Let $S=L+L^T$, then $S$ is symmetric, hence all eigenvalues of $S$ are real.

It should be clear, that $e^{-S}$ is symmetric. Now let $ \lambda$ an eigenvalue of $e^{-S}$. Then there is an eigenvalue $ \mu$ of $S$ such that $\lambda = e^{-\mu}$.

Since $ \mu$ is real, we have that $ \lambda >0$.
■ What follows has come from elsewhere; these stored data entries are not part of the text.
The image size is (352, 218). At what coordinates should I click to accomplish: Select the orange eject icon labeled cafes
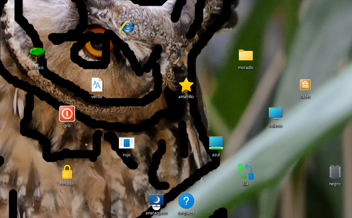pyautogui.click(x=305, y=85)
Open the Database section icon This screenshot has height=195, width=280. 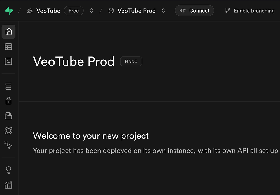(9, 86)
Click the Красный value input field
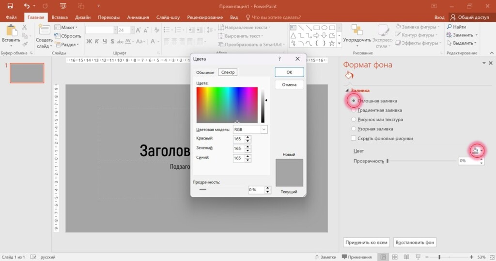This screenshot has height=261, width=496. click(x=238, y=139)
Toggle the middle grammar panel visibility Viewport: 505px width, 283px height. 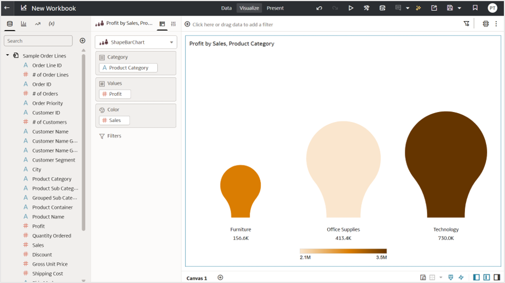tap(487, 277)
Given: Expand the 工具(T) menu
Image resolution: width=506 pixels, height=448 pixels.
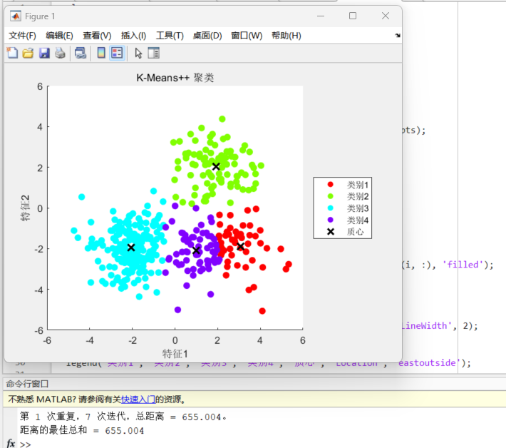Looking at the screenshot, I should click(x=170, y=36).
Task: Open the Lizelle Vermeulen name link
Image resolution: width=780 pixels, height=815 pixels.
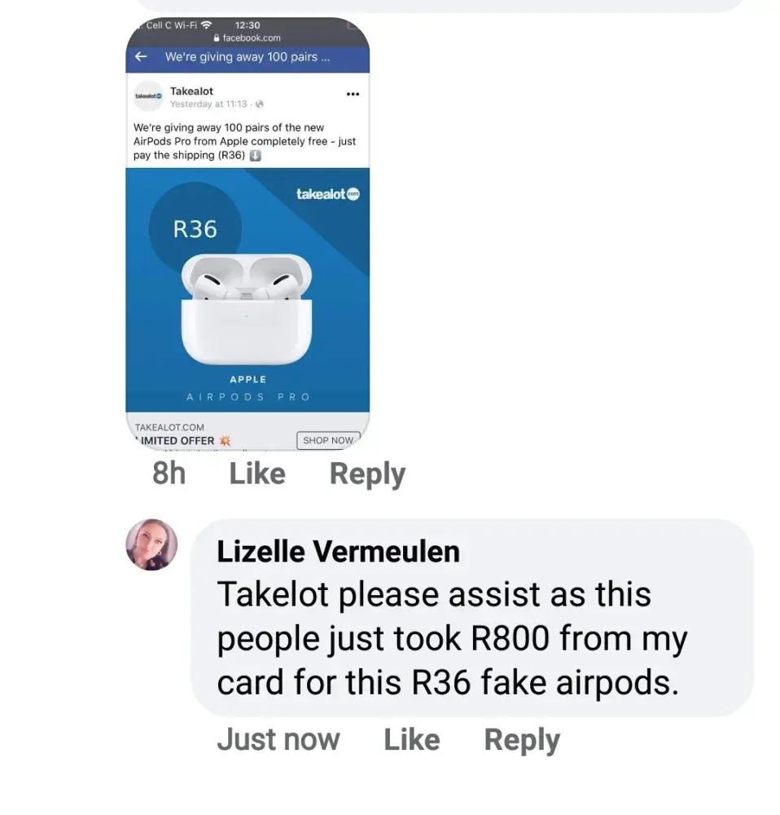Action: pos(339,552)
Conclusion: $e^{-S}$ is positive definite.

Answer 2

If $A$ is a real symmetric matrix, then $\exp(A)$ is positive definite. For $A=UDU^{-1}$ where $D$ is diagonal and $U$ is orthogonal, and then $\exp(A)=U\exp(D)U^{-1}$.

Answer 3

Here is a proof for real matrices $L$, whether or not the $0$ eigevalue is simple:

Note that, for any real matrix $L$, $L + L^T$ is symmetric, hence is diagonalized by some orthogonal matrix $O$:

$O^T(L + L^T)O = \Lambda, \tag 1$

where

$\Lambda = [\lambda_i \delta_{ij}]; \tag 2$

here the $\lambda_i$ are the eigenvalues of $L + L^T$; since $L + L^T$ is symmetric, $\lambda_i \in \Bbb R$ for all values of the index $i$; then

$O^T e^{-(L + L^T)} O = e^{-\Lambda}; \tag 3$

notice that

$e^{-\Lambda} = [e^{-\lambda_i} \delta_{ij}]; \tag 4$

furthermore,

$e^{-\lambda_i} > 0, \; \forall \lambda_i; \tag 5$

we thus see that $e^{-\Lambda}$ is a positive definite diagonal matrix. From (3),

$e^{-(L + L^T)} = O e^{-\Lambda}O^T; \tag 6$

it thus follows that, for any vector $y$,

$\langle y, e^{-(L + L^T)}y \rangle = \langle y, Oe^{-\Lambda}O^Ty \rangle = \langle O^Ty, e^{-\Lambda}O^Ty \rangle > 0, \tag 7$

which says that $e^{-(L + L^T)}$ is positive definite.